REQUIRED WORK: The records are to be copied from the line that contains "This screenshot has height=259, width=565." through their last line, word for word, with every picture left out.
════════════════
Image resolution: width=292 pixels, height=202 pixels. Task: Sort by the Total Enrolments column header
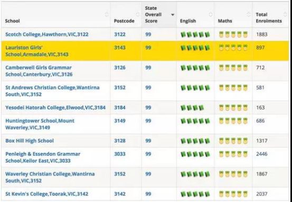click(x=269, y=18)
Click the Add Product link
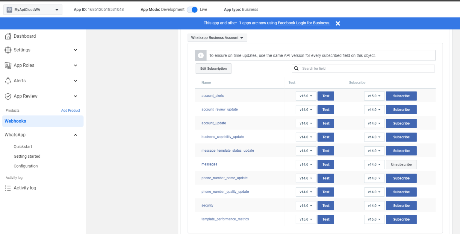 [71, 110]
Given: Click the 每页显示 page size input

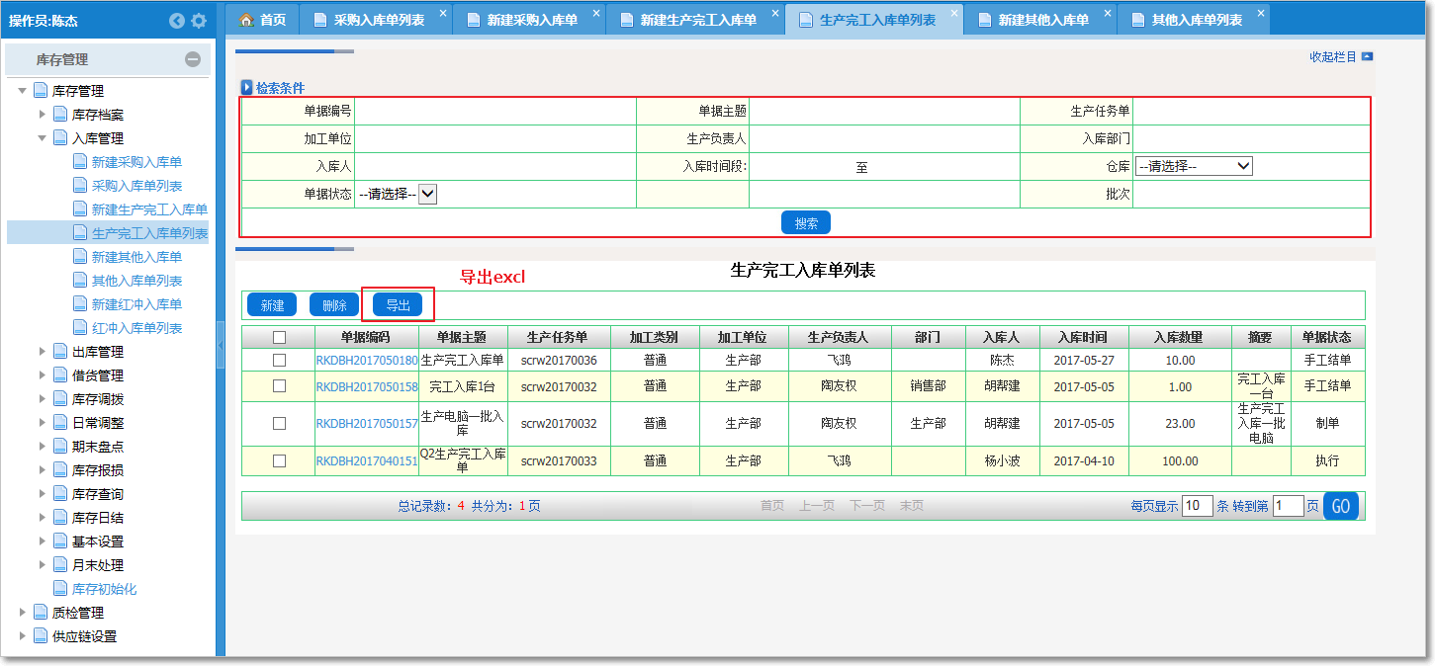Looking at the screenshot, I should click(x=1197, y=506).
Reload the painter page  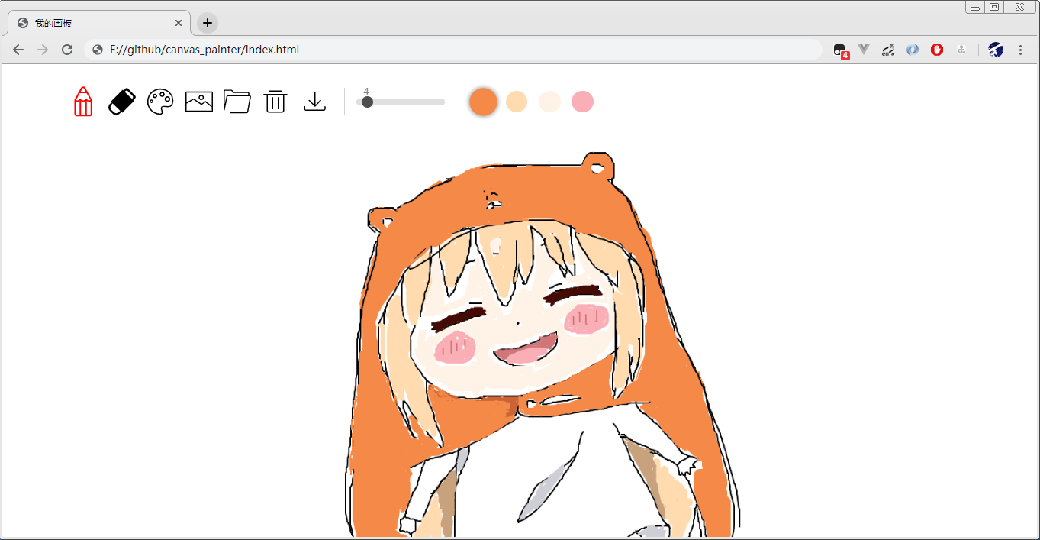tap(67, 49)
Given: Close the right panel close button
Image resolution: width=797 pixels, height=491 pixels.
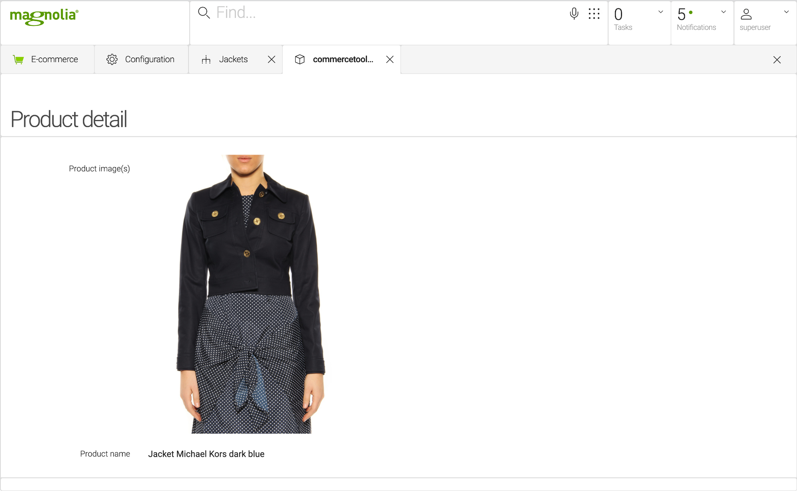Looking at the screenshot, I should click(777, 60).
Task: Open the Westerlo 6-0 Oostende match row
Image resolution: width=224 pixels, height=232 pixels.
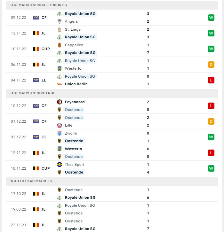Action: pyautogui.click(x=112, y=153)
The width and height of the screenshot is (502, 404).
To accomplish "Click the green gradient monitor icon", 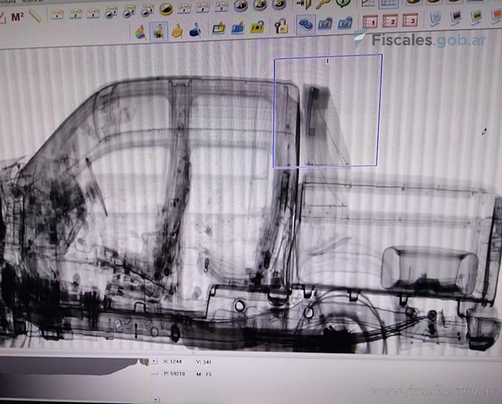I will click(477, 16).
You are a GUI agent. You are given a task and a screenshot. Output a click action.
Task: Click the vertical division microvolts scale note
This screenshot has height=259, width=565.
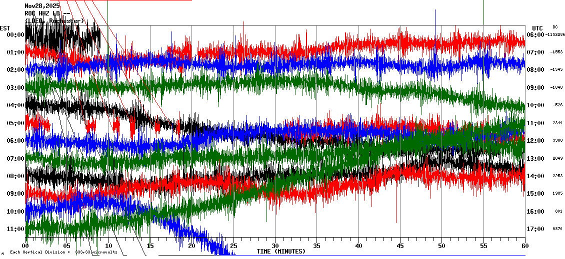(x=64, y=252)
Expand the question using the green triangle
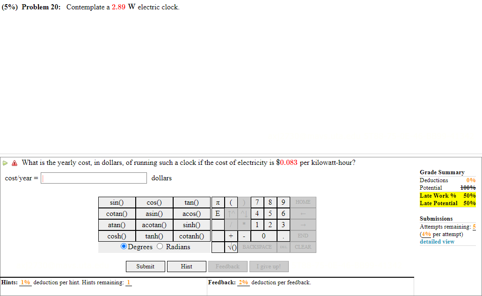The width and height of the screenshot is (482, 296). [4, 163]
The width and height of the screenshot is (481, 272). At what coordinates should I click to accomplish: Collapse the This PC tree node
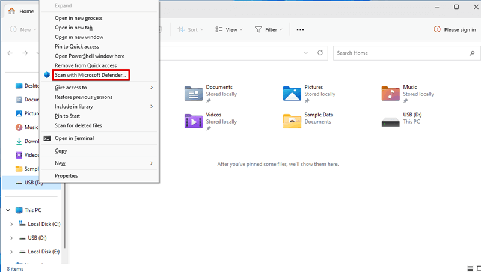tap(7, 210)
════════════════
EXERCISE ANSWER:
This screenshot has height=259, width=565.
(x=64, y=252)
Expand the question using the green triangle
The width and height of the screenshot is (482, 296). [4, 163]
The width and height of the screenshot is (481, 272). At what coordinates should I click to accomplish: Collapse the This PC tree node
tap(7, 210)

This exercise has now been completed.